2. Device according to claim 1, characterized in that the electrical control valves (27, 35) in the high pressure supply line (23) and the relief line

(33) are designed as solenoid valves that are dependent on an electrical control unit

Operating parameters of the internal combustion engine to be supplied are controlled.

3. Apparatus according to claim 1, characterized in that a high pressure source under a hydraulic working medium

Conveys pressure into the high-pressure supply line (23), from which a branch line (25) in the flow direction in front of the electrical control valve (27) leads into the lower working chamber (11).

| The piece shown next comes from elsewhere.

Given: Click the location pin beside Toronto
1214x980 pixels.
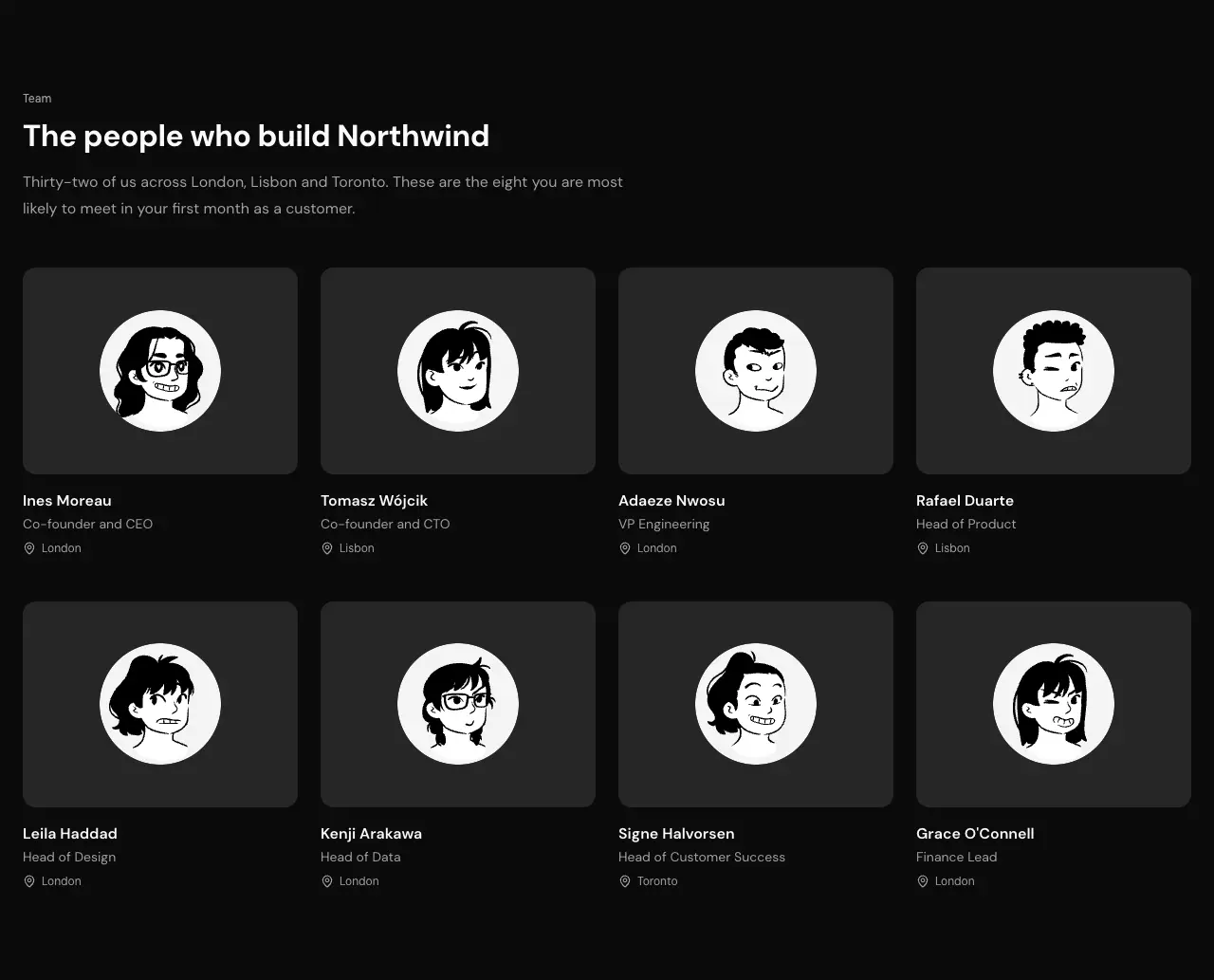Looking at the screenshot, I should coord(625,881).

4. The device according to claim 3, characterized in that the high pressure source is designed as a pump, preferably as a controllable high pressure pump (19).

5. The device according to claim 3, characterized in that an opening in the flow direction check valve (31) is used in the flow direction before the branching of the branch line (25) in the high pressure supply line (23).

6. The device according to claim 1, characterized in that the high pressure supply line (23) with a preferably designed as a spring accumulator working pressure accumulator (29) is connected.

7. The device according to claim 1, characterized in that the lower working space (11) with a preferably designed as a spring accumulator emergency pressure accumulator (37) is connected.

8. The device according to claim 1, characterized in that a mechanically acting return member, preferably an emergency spring (39) is provided on the gas exchange valve (1) which acts on the gas exchange valve member (5) in the direction of its closing movement and / or holds in the closed position.

9. The device according to claim 8, characterized in that the emergency spring (39) is designed as a compression spring which is clamped in the lower working space (11) between a housing shoulder and the piston (9) on the valve member (5) of the gas exchange valve (1).